Introduction to Platform Trials
- Platform trials allow multiple interventions to be evaluated simultaneously with flexibility to add new interventions over time.
- Unlike conventional trials, platform trials can be perpetual and adapt to emerging therapies.
- The term "master protocol" refers to the standardized documents guiding trial conduct; the platform trial is the study itself.
Need for Clinician Guidance
- Platform trials became prominent during COVID-19, making interpretation skills essential for clinicians.
- Traditional trial interpretation may not apply directly due to evolving interventions and designs.
Key Features and Advantages
- Enable quick evaluation of multiple therapies, crucial during urgent situations like pandemics.
- Infrastructure built for one condition (e.g., COVID-19) can later be adapted to other diseases.
- Common control groups and adaptive designs create statistical and operational efficiencies.
Ethical and Regulatory Considerations
- New interventions are submitted as amendments to IRBs based on the master protocol, expediting review.

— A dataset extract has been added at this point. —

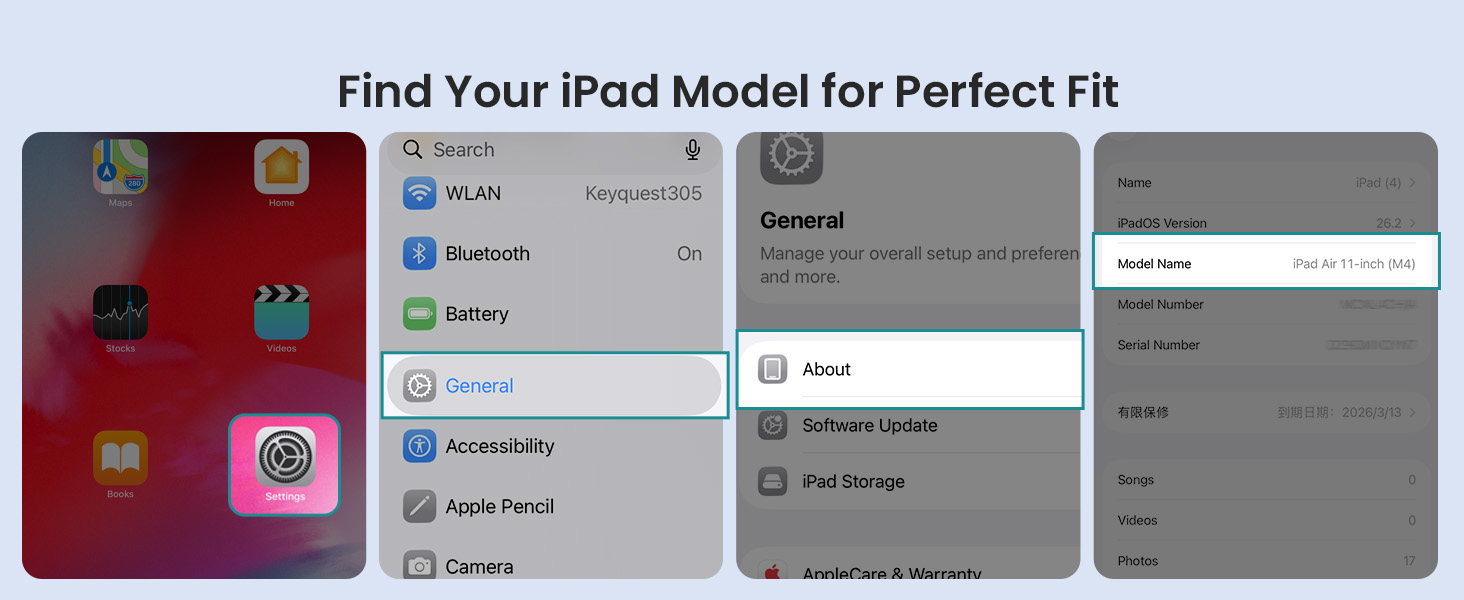
Task: Open Software Update
Action: coord(910,425)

- Adaptive randomization can favor better-performing arms, potentially increasing patient trust.
Statistical and Methodological Aspects
- Response adaptive randomization modifies assignment ratios based on emerging trial data, improving overall probability of detecting effective treatments in multi-arm settings.
- Greater efficiency is achieved in platform trials through common controls and adaptive stopping rules.
Bias and Rigorous Interpretation
- Clinicians should check for pre-specified interim/statistical plans and consistent application across interventions.
- Concurrent control groups minimize temporal bias; non-concurrent controls raise risks of confounding due to changes in patient characteristics or standard care.
- Investigators must guard against bias from information flow within and outside the trial.
- Adherence to existing and updated reporting guidelines improves transparency.
Managing Changing Standards of Care
- Platform trials must adapt control therapies as standards evolve, especially during rapidly changing situations like COVID-19.
- Statistical plans must consider temporal effects to maintain trial validity.
Future Challenges
- Setting up platform trials requires significant resources, expertise in adaptive and Bayesian methods, and sustained funding.
- More suitable for public sector or fields with limited drug development; industry use presents challenges regarding objectivity.
Recommendations / Advice
- Clinicians and researchers need to understand platform trial design, bias risks, and reporting standards.
- Ongoing adaptation and transparency are essential as platform trials expand beyond COVID-19.
Questions / Follow-Ups
- How best to statistically adjust for evolving standards of care in perpetual platform trials remains an open question.